- Elon Musk é considerado o homem mais rico do mundo, com mais de 500 mil milhões de dólares em fortuna, sustentada principalmente por participações na SpaceX e na Tesla.
- A SpaceX valeu mais de 2 biliões de dólares, e a empresa estreou na bolsa recentemente com a maior oferta pública inicial de sempre, perto de 1,75 biliões de dólares; a Starlink gerou 4,4 mil milhões de dólares em resultado operacional no último ano.
- A Tesla, liderada por Musk desde 2008, mantém-se entre as empresas mais valiosas, expandindo-se para condução autónoma, robótica com o projeto Optimus e integração de energia solar e armazenamento.
- A Neuralink, cofundada por Musk em 2016, desenvolve interfaces cérebro-computador com ensaios clínicos em várias doenças; já há participação de 21 pessoas em ensaios em todo o mundo.
- A The Boring Company, criada em 2016, opera túneis de transporte, como o Vegas Loop, com planos de expansão e críticas regulatórias quanto à segurança e ao impacto ambiental.

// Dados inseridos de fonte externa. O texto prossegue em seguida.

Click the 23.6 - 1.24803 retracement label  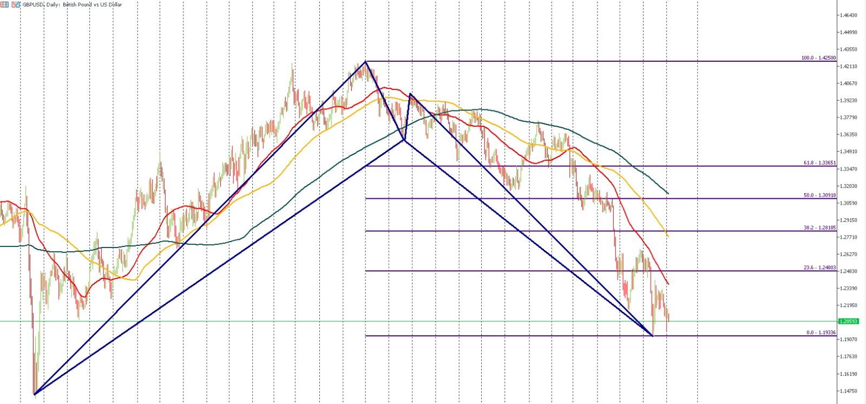(x=819, y=268)
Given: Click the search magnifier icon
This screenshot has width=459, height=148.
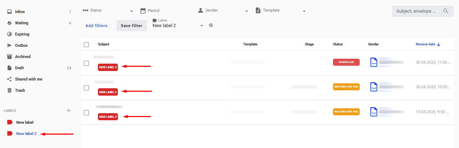Looking at the screenshot, I should (446, 11).
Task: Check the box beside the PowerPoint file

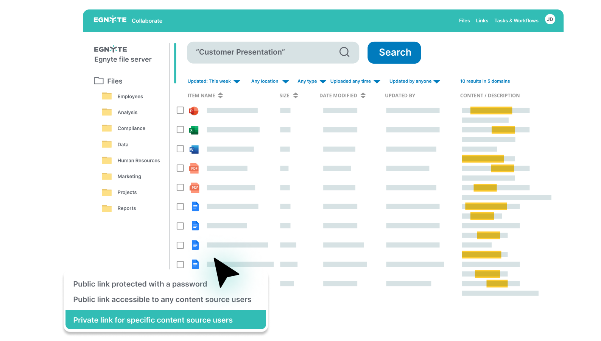Action: [x=180, y=110]
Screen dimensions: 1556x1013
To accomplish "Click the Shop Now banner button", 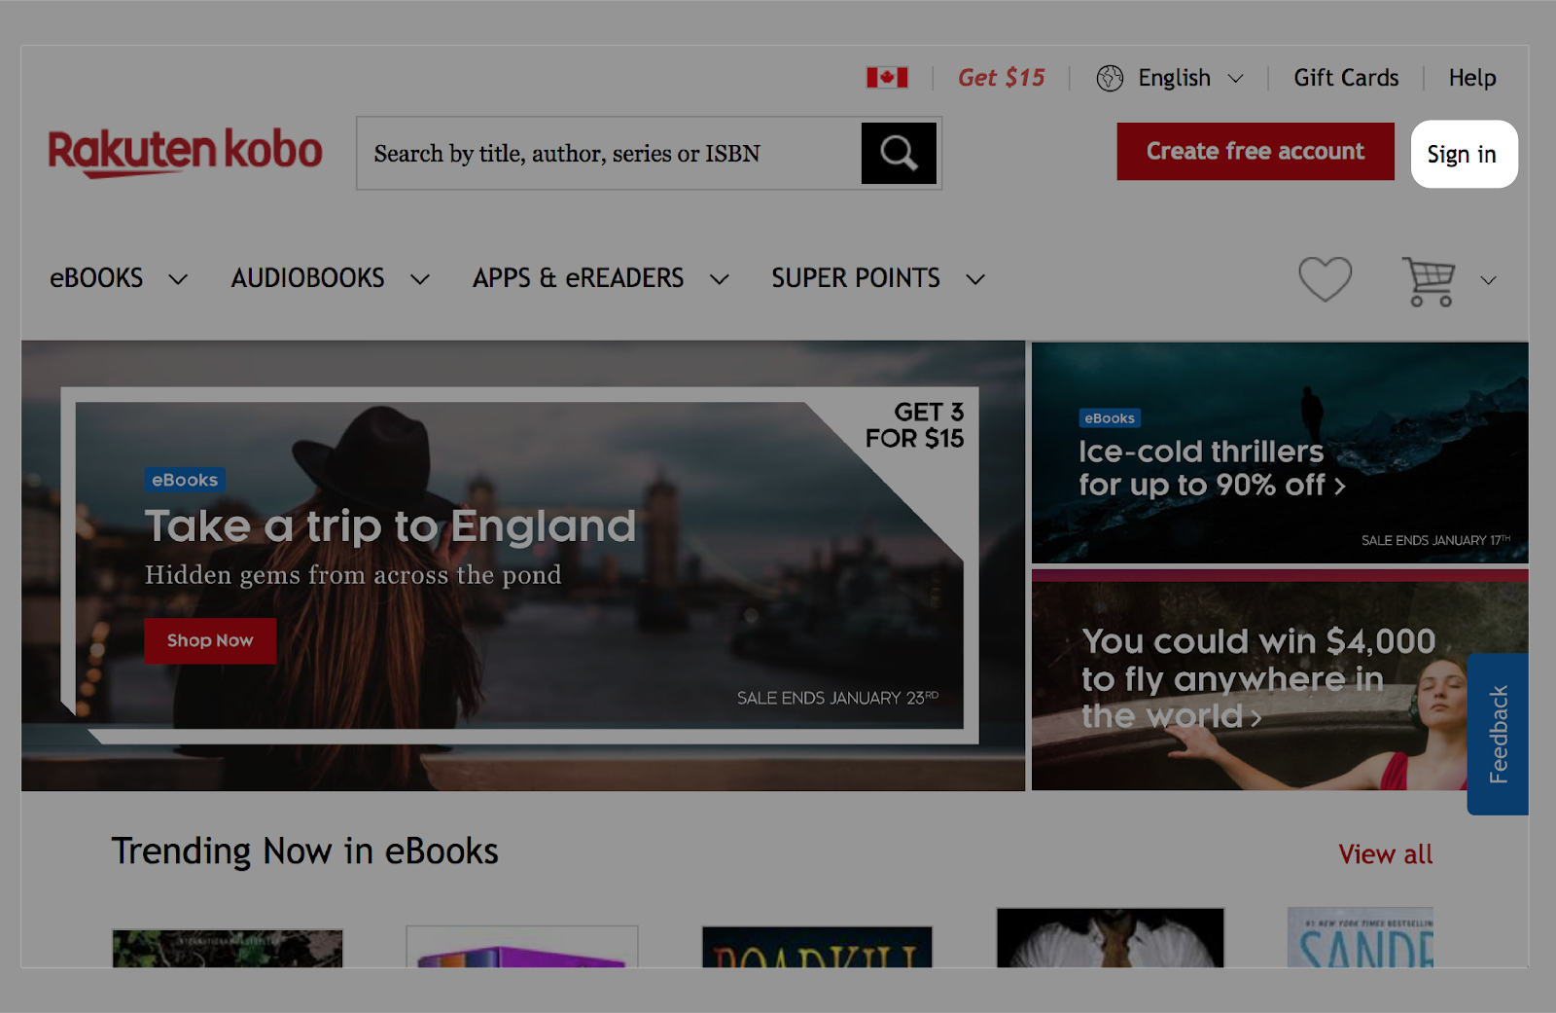I will (x=209, y=640).
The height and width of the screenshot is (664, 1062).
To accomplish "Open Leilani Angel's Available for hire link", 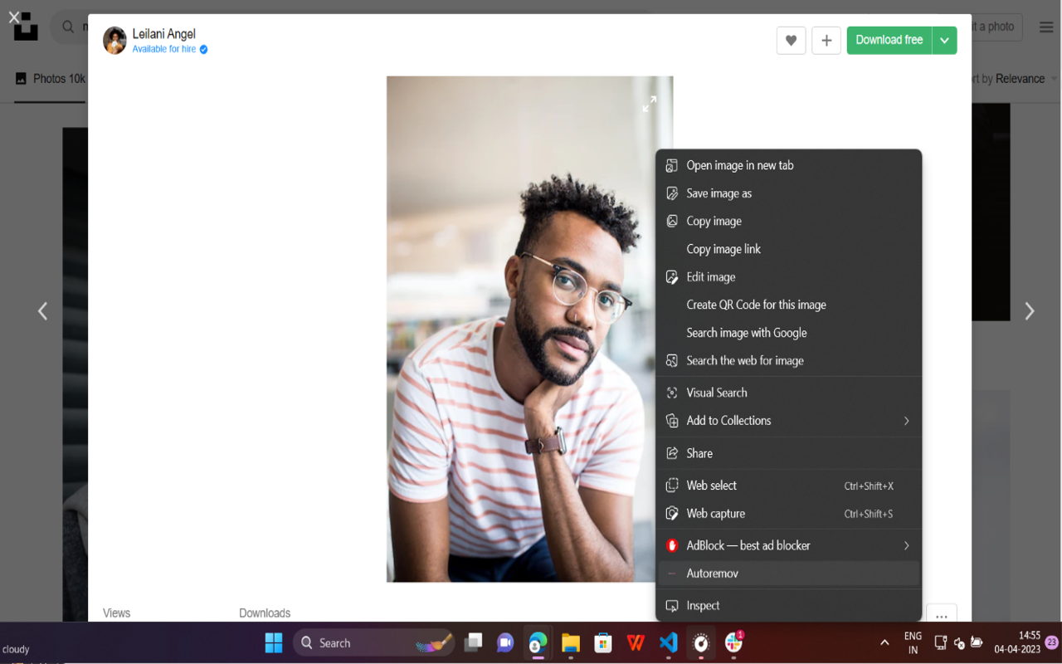I will 163,48.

Elon Musk, figura estratégica no universo empresarial, tem décadas a lançar e transformar negócios que desestabilizam setores tradicionais. Entre carros elétricos, implantes cerebrais, túneis subterrâneos e redes sociais, o que começou como projetos individuais evoluiu para um vasto grupo empresarial.
A fortuna de Musk tem raízes em várias primeiras empresas que venderam bem. A Zip2 rendeu-lhe milhões aos 28 anos, seguida pela X.com e o PayPal, adquirido pelo eBay em 2002. A partir daí, entrou no capital de SpaceX e Tesla, que moldam o seu império atual. Forbes situou-o, em outubro de 2025, entre os 500 mil milhões de dólares.
O percurso inicial de Musk inclui a África do Sul, onde nasceu em 1971, e o primeiro negócio aos 12 anos: vender o código de Blastar. Em seguida fundou a Zip2 em 1995 com o irmão Kimbal, vendida em 1999 por mais de 300 milhões de dólares. O dinheiro impulsionou a criação da X.com e, mais tarde, do PayPal.
SpaceX: a aposta espacial que se tornou gigante
Em 2002, Musk criou a SpaceX com cerca de 100 milhões de dólares do próprio bolso, enfrentando ceticismo de investidores. Hoje a empresa é um dos negócios mais valiosos do mundo, com a estreia na bolsa a valer cerca de 1,75 biliões de dólares e capitalização superior a 2 biliões.
Além dos foguetes, a SpaceX lidera a Starlink, provedora de internet por satélite, cuja atividade operacional atingiu 4,4 mil milhões de dólares no último ano. A empresa também alimenta planos de IA através da xAI e da ligação à plataforma X.
Nem todos os resultados são lucrativos: a xAI registou prejuízos operacionais significativos, enquanto a SpaceX apresentou perdas. Mesmo assim, defensores destacam o papel tecnológico e as aplicações para dados, comunicações e exploração espacial.
Tesla: mobilidade, autónoma e robótica
Desde 2008 à frente da Tesla, Musk orientou a empresa de nicho para uma das mais valiosas do mundo. Em 2024, a Tesla perdeu a posição de maior fabricante de veículos elétricos para a BYD, com interrupções de mercado ligadas a boicotes políticos.
O foco de longo prazo está na condução autónoma e na robótica, com planos de robotáxis sem condutor. A aquisição da SolarCity em 2016 ampliou o negócio para energia solar e armazenamento em baterias, áreas hoje integradas na estratégia da empresa, cuja capitalização se aproxima dos 1,5 biliões de dólares.
Neuralink e as interfaces cérebro-computador
A Neuralink, cofundada em 2016, desenvolve interfaces que ligam o sistema nervoso a computadores. A empresa já conduziu ensaios clínicos com pacientes com lesões neurológicas e anunciou várias implantações bem-sucedidas, com 21 participantes em ensaios globais.
O objetivo é oferecer, a médio prazo, recuperação de comunicação e mobilidade para pessoas com deficiências graves, embora o desenvolvimento permaneça numa fase inicial e com debates sobre aplicações.
The Boring Company: túneis e mobilidade subterrânea
Fundada em 2016, a The Boring Company trabalha em transportes subterrâneos e construção de túneis. O Vegas Loop, que usa carros da Tesla, liga pontos do Centro de Convenções de Las Vegas desde 2021.
A empresa assegura que a escavação de túneis reduz congestionamentos e custos de projetos. Tem planos de expansão para cidades como Dubai e Nashville, mas enfrenta críticas regulatórias e de segurança. Parte da rede proposta para Las Vegas permanece em construção.